Gadis miskin milik sang Casanova 5
Angin berhembus begitu kencang diluar. Barangkali sebentar lagi akan datang hujan badai.
Awan yang sebelumnya nampak kehitaman sekarang menjadi gelap.
"Ini kartu namaku. Di sana tertera juga nomor handphone. Kau bisa menghubungi jika ada hal penting."
Anindira meraih kartu nama itu dan mengelap tangannya yang masih sedikit basah akibat mencuci piring tadi.
"Kau begitu kotor." Sean mendelik, tampak tak suka cara Anindira mengelap tangannya.
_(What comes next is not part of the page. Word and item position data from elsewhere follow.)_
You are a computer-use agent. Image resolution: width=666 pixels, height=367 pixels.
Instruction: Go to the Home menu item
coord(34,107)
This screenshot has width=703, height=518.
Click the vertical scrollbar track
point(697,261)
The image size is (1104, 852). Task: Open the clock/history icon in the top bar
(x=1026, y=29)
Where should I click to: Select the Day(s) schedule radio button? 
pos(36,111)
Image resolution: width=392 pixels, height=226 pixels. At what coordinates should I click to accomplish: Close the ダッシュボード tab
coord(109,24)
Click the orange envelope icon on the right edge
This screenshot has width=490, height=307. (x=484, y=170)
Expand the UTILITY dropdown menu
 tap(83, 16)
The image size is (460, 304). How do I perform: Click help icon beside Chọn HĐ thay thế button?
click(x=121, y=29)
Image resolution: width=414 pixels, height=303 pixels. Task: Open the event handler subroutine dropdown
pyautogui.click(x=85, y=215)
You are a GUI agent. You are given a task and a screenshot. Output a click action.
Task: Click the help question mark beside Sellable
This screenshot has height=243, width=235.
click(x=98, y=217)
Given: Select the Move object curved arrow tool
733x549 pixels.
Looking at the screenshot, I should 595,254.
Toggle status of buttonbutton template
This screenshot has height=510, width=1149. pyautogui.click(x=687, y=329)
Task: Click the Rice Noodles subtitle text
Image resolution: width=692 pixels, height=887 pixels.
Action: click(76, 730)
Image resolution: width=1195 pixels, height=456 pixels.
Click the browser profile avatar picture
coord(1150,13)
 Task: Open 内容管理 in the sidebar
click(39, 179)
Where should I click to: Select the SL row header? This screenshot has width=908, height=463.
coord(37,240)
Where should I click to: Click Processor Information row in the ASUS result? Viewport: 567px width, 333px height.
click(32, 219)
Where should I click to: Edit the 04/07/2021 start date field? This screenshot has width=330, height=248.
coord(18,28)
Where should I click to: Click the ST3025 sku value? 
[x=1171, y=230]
Seharusnya dia menggunakan tissue.
Anindira hanya terkekeh sedikit, menampakkan gigi gingsul nya yang manis.
Tampaknya Sean sedikit terpengarah.
"Kau boleh keluar." Sean mengibaskan tangannya menyuruh Anindira untuk segera beranjak karena masih banyak pekerjaan menumpuk yang harus diselesaikan nya.
Anindira mulai memasukkan nomor Bos nya itu ke hp jadulnya.
Setelahnya dia berbaring sambil melamun.
Dia bersyukur sekali diterima bekerja disini dengan gaji fantastis, kamar yang mewah serta perlengkapan semuanya di tanggung oleh Bosnya.
Duarrrrrrr
Suara petir menggelegar diluar sana. Angin kencang dan hujan turun dengan derasnya.
Anindira berdiri untuk mengikat gorden jendela kacanya yang langsung tembus ke arah balkon.
Suasana diluar sangat mencekam padahal malam baru beranjak pukul delapan.
Duarrrrr
Kali ini petir nya lebih keras disertai kilat yang seakan membelah bumi.
Anindira memekik, menutup telinganya dengan tangannya.
Mengapa ia terlihat takut sekali? Bukankah petir di kampung dan dikota sama?
Namun ini begitu lain menurutnya, entah karena ditempat ini begitu sepi sedangkan dikampung begitu ramai terlebih mereka satu keluarga yang berjumlah banyak.
Tap
Semua lampu padam membuat Anindira kembali memekik keras.
Dia yang berada di dekat jendela tak bisa melihat apa-apa.
"Pak Bos!" Panggilnya dengan suara serak disertai dengan tangis.
Sean yang memakai lampu emergency dikamarnya tidak tahu jika lampu padam.
"Pak Bos tolong!" Lagi suara Anindira terdengar dari samping.
"Dasar payah." Sean menggeleng-gelengkan kepalanya sambil beranjak keluar.
Setelah membuka pintu nampak semuanya gelap.
Lantai bawah, balkon juga semuanya gelap.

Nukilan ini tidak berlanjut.